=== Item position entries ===
************
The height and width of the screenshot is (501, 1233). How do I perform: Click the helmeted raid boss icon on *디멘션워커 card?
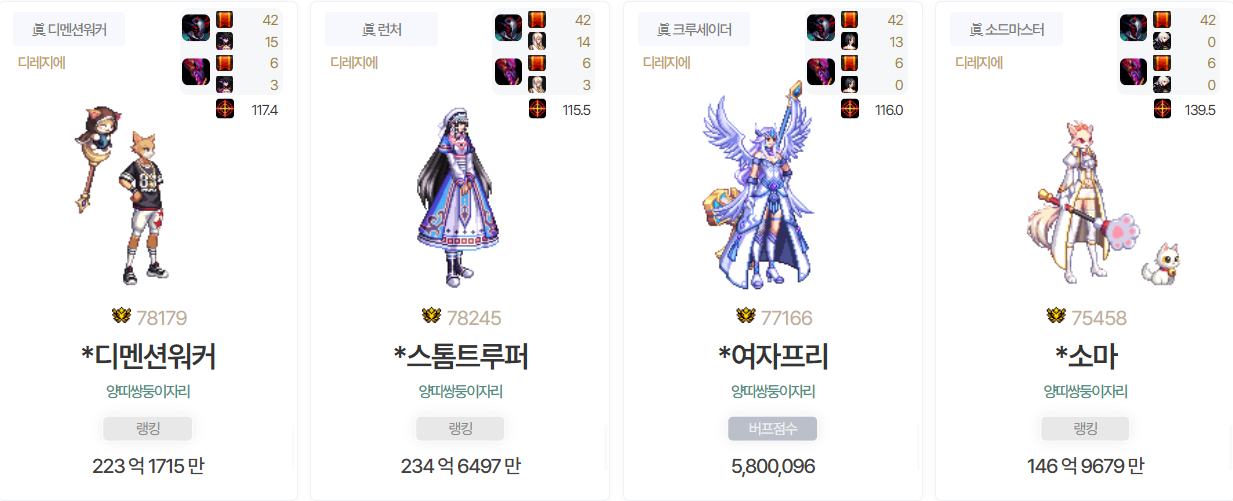[x=195, y=28]

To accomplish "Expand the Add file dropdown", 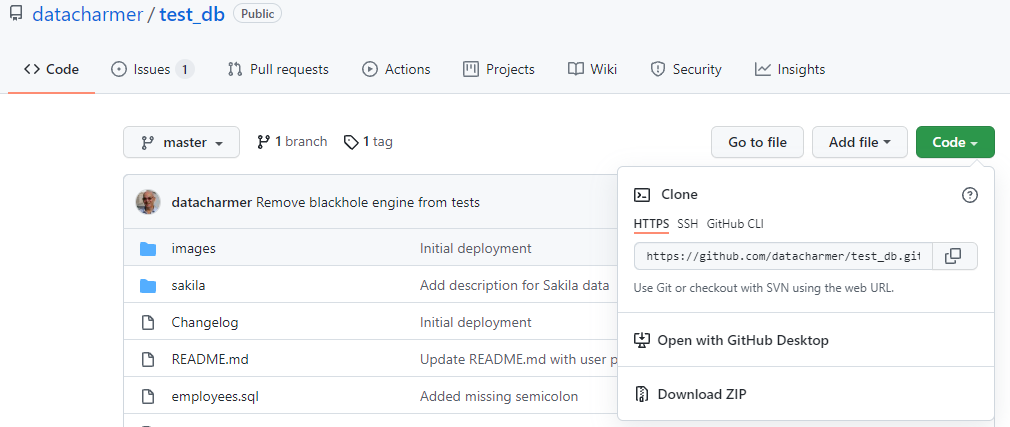I will click(859, 142).
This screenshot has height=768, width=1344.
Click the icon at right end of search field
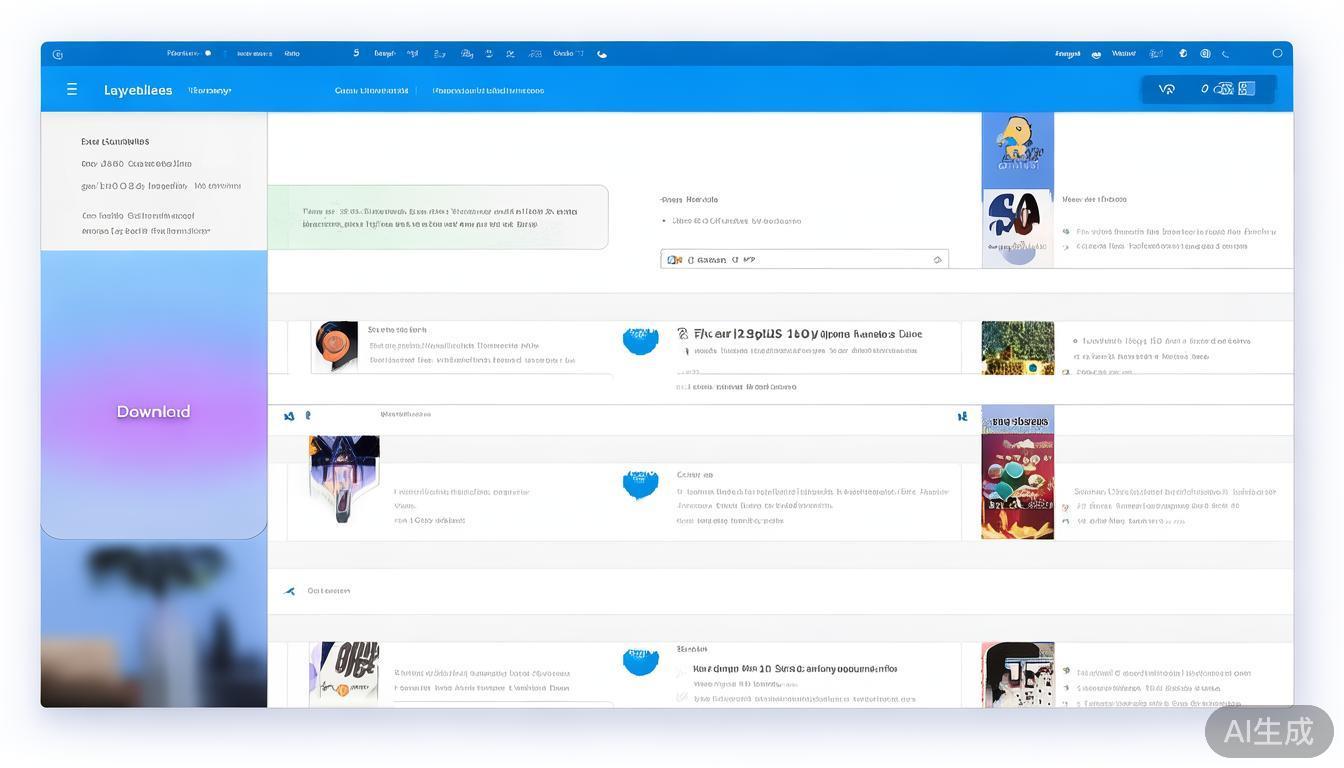tap(937, 260)
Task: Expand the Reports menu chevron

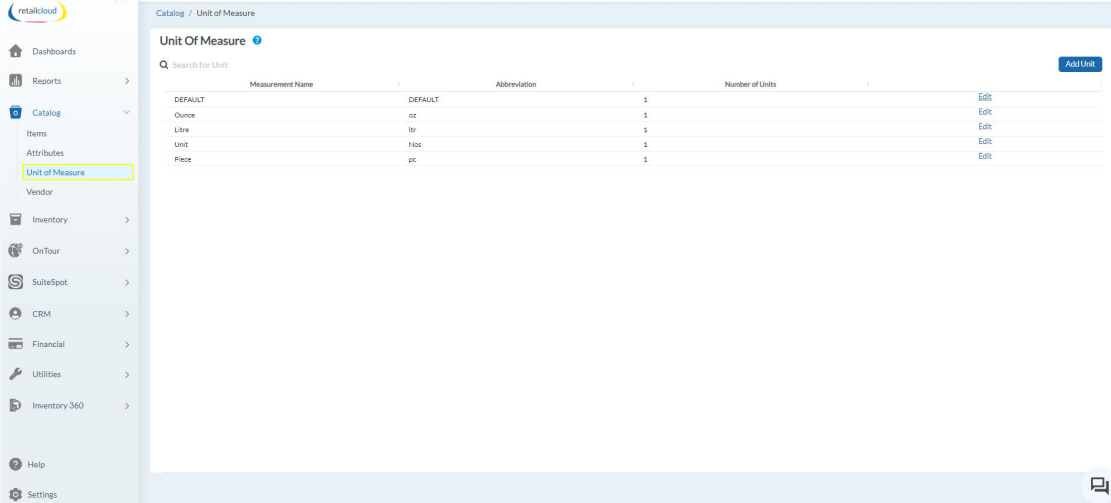Action: (126, 80)
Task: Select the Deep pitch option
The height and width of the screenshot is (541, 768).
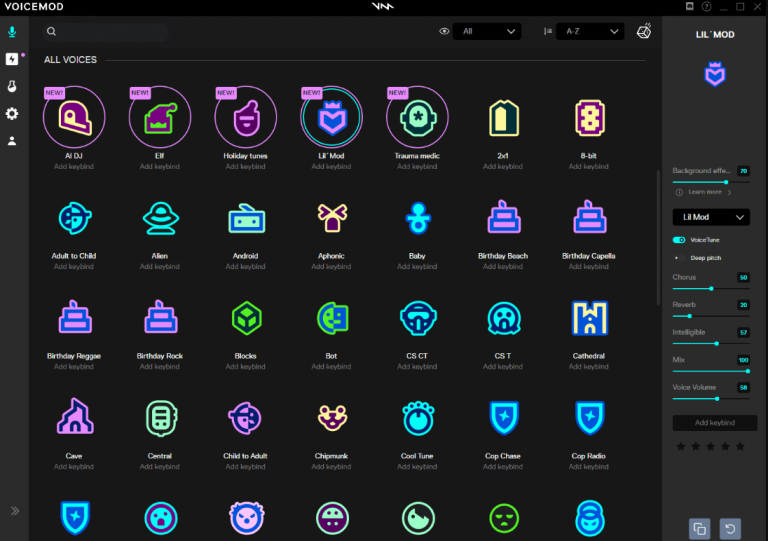Action: [704, 257]
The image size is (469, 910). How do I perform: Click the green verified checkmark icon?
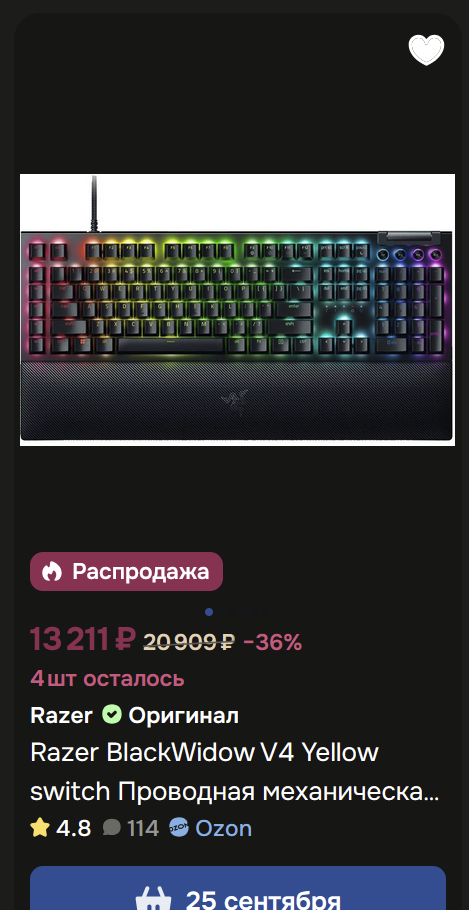click(x=111, y=714)
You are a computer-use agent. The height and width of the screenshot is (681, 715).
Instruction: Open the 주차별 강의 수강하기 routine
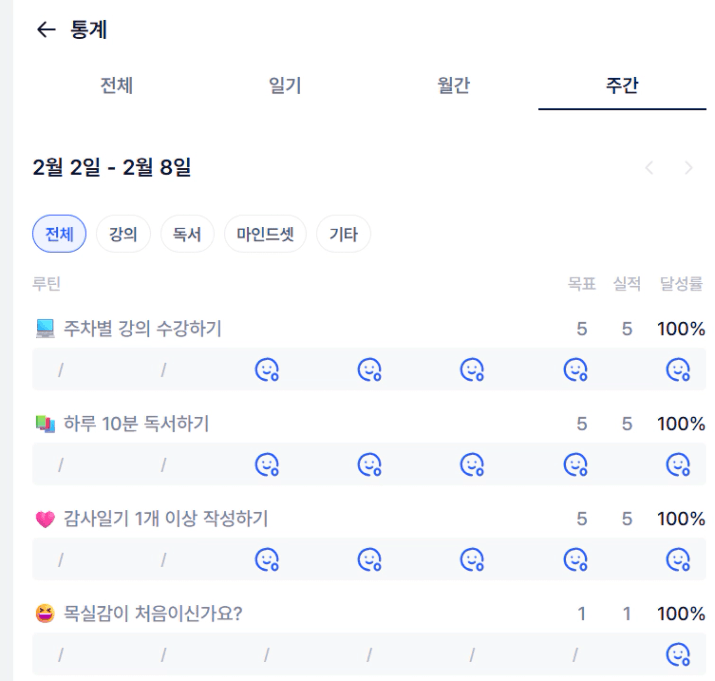142,329
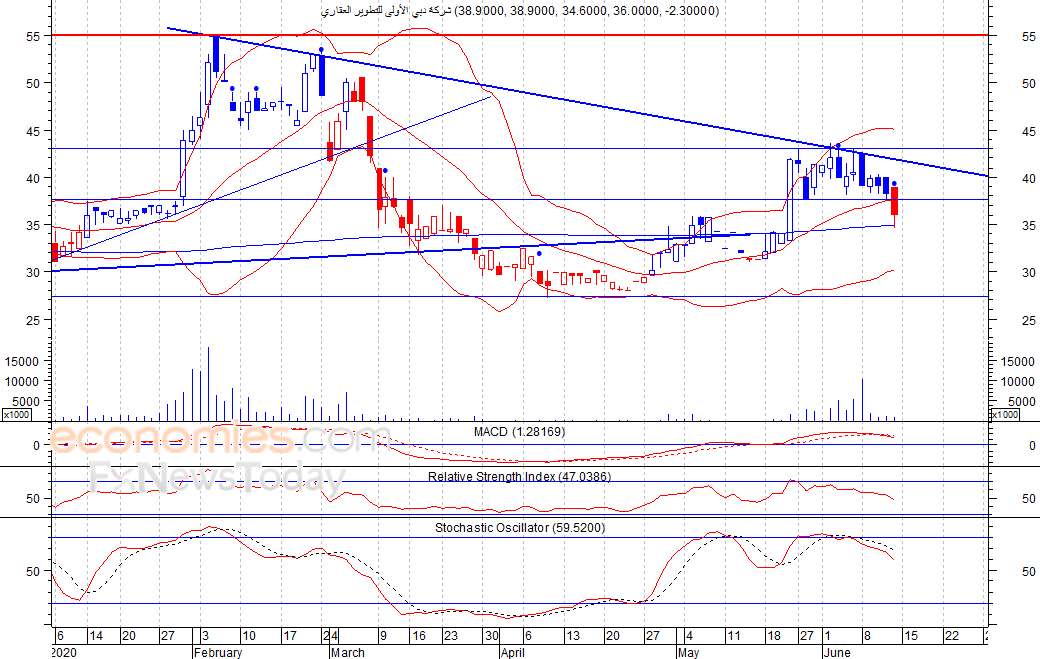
************
=== WRITTEN TASK ===
Copy the lines exactly, beginning with the line that contains "The image size" and continuing through the end of the entries. Leave the pictures out of your answer.

=== RESPONSE TO THIS EXERCISE ===
The image size is (469, 910). How do I perform: Click the green verified checkmark icon?
click(x=111, y=714)
You are a computer-use agent. The height and width of the screenshot is (681, 715).
Instruction: Open the 주차별 강의 수강하기 routine
142,329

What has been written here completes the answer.